High-Degree Functions. We now consider the algebraic decomposition method described in Sect. 3 and compare it to the CRV method. The following table summarizes the number \((\ell -2) + (t-1)\) of secure nonlinear multiplications involved in CRV, as well as the numbers r and t of secure evaluations of degree-\(s_1\) functions and degree-\(s_2\) functions in the algebraic decomposition method.

Fig. 3.

Secure evaluation of nonlinear functions (arbitrary degree)

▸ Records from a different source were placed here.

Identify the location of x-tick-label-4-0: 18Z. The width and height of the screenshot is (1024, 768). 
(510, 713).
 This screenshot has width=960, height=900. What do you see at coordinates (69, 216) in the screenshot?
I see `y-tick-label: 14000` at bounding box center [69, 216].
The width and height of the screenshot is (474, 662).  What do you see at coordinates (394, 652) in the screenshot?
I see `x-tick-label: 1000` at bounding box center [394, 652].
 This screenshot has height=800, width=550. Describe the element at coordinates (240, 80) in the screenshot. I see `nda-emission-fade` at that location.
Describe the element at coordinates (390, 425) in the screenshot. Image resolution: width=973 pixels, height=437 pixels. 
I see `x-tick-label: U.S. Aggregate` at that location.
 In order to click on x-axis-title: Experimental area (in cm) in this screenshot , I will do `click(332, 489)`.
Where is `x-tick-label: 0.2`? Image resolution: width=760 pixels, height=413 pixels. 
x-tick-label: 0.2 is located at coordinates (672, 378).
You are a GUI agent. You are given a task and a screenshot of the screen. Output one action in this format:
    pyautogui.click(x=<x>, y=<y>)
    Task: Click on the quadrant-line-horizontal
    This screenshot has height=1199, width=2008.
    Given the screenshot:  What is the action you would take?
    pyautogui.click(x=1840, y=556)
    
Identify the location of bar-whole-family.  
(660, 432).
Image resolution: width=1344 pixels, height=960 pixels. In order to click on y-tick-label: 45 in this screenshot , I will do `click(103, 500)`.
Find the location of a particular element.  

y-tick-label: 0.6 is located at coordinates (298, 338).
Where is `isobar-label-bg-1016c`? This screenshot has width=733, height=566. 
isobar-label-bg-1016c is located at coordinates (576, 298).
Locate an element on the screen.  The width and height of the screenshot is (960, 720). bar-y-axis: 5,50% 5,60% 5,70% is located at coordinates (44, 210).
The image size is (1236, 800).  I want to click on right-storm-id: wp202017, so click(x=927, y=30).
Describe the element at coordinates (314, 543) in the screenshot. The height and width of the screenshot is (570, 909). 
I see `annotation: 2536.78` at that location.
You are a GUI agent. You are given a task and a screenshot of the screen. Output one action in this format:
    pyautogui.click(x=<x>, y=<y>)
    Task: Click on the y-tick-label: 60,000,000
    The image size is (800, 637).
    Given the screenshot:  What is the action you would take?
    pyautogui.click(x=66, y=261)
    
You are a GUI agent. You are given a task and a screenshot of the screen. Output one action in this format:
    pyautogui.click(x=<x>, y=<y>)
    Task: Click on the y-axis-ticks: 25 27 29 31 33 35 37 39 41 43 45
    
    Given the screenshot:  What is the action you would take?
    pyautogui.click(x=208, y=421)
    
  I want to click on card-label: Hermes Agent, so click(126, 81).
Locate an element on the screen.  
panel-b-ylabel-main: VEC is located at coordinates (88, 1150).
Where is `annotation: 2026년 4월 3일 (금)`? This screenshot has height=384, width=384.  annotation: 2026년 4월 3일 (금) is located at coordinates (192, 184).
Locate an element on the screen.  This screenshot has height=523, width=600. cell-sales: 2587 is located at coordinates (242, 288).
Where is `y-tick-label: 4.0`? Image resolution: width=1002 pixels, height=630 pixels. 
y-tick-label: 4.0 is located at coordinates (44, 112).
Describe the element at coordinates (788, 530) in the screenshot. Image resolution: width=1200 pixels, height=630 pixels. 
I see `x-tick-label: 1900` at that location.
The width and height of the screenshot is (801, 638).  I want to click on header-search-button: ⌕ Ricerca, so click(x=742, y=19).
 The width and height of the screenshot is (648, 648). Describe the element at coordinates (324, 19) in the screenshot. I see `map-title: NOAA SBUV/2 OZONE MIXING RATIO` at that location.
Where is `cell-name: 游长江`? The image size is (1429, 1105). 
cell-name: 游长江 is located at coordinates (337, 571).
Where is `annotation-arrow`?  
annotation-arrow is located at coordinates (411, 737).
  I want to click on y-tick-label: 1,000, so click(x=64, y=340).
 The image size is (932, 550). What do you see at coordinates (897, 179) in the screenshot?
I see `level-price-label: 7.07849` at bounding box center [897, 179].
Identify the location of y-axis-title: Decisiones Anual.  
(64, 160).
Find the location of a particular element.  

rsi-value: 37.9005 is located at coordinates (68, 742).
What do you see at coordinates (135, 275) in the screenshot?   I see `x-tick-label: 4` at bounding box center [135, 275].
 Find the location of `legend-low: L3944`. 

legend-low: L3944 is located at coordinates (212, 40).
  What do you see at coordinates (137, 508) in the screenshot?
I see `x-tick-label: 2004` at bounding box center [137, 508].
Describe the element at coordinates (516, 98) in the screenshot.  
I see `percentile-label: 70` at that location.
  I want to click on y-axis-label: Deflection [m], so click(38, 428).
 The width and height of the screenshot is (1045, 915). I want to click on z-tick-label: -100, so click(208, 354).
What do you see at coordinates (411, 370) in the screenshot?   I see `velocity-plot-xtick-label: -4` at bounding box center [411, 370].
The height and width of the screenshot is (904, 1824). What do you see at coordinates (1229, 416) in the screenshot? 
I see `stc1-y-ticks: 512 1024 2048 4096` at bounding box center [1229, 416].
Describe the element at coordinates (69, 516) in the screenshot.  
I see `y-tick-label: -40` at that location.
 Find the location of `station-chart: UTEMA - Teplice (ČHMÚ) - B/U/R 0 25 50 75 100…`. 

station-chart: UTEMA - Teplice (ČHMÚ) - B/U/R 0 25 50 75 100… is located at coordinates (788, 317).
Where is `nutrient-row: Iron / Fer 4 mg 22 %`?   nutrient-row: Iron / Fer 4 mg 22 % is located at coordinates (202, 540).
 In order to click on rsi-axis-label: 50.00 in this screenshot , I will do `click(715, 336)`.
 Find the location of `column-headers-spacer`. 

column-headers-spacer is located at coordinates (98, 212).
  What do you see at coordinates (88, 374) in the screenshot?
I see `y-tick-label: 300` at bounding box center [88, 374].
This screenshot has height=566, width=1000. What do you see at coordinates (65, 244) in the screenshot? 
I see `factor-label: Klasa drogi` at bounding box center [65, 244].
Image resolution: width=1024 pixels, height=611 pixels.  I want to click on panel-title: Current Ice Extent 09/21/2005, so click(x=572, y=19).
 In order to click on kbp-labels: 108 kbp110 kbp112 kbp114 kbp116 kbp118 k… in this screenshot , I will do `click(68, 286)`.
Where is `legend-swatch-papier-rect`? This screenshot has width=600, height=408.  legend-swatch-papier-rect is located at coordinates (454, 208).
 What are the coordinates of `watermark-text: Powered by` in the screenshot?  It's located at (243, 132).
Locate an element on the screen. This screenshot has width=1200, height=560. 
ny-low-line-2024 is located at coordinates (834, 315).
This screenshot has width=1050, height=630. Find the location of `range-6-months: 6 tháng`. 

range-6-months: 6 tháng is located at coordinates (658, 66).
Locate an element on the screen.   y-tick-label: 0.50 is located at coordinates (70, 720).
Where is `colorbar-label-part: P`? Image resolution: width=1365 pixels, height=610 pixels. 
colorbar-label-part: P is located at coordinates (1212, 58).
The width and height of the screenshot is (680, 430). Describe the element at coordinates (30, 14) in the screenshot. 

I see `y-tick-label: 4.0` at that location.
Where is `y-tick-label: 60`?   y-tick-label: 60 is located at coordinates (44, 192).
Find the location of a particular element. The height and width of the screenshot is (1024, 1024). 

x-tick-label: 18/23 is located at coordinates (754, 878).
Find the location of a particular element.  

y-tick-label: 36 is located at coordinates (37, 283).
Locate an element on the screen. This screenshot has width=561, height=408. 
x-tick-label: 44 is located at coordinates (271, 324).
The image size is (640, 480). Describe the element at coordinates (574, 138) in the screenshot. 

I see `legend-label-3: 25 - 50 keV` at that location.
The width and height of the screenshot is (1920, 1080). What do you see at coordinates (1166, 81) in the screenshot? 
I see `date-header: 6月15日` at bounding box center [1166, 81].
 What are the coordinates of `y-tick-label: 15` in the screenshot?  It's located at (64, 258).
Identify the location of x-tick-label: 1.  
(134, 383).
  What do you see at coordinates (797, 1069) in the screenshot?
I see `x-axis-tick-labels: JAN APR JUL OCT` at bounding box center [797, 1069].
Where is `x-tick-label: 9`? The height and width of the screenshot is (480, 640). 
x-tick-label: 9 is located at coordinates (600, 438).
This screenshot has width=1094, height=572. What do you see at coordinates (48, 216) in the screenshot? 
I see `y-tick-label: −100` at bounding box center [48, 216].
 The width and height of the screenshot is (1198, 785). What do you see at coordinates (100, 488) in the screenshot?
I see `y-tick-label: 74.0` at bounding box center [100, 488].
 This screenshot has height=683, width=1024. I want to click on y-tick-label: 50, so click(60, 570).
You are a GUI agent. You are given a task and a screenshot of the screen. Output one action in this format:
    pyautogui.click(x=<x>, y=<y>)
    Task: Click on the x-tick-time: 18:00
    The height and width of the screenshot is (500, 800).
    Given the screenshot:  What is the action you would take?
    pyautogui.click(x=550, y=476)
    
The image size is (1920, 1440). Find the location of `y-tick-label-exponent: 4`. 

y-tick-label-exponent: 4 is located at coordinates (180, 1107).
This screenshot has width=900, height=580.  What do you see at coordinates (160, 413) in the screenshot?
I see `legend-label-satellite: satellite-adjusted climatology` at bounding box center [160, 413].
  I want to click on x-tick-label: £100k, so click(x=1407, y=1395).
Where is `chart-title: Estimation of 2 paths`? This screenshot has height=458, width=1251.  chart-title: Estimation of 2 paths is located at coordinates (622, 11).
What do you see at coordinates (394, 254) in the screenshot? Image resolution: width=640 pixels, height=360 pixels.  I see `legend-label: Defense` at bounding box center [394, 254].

Figure 3 gives the overall cost of the CRV method and of our algebraic decomposition method for various values of n, d and C (these are the cross marked blue to green curves). We used the improved version of CRV suggested in Remark 4 (i.e. using CPRR multiplications for the first phase and ISW multiplications for the second phase). For our method, we considered quadratic decomposition (i.e. \(s_1=s_2=2\)) combined with Algorithm 2 for secure quadratic evaluations, as well as cubic decomposition (\(s_1=s_2=3\)) with TreeExplore for secure cubic evaluation. We further considered hybrid decomposition combined with both Algorithm 2 and TreeExplore.

We observe that the quadratic decomposition is always more efficient than the cubic and hybrid decompositions. This is due to the gap of efficiency between the secure quadratic evaluation (Algorithm 2) and the secure cubic evaluation (TreeExplore). Compared to CRV, the quadratic decomposition offers some efficiency gain depending on the multiplication cost. For \(n=4\), we observe that it is more efficient than CRV whenever a multiplication takes at least 10 elementary operations. For \(n=8\), the quadratic decomposition is better than CRV whenever the multiplication cost exceeds 5 elementary operations. This shows that our algebraic decomposition approach is the best known method for the probing secure evaluation of nonlinear functions (such as s-boxes) in a context where the field multiplication is a costly operation.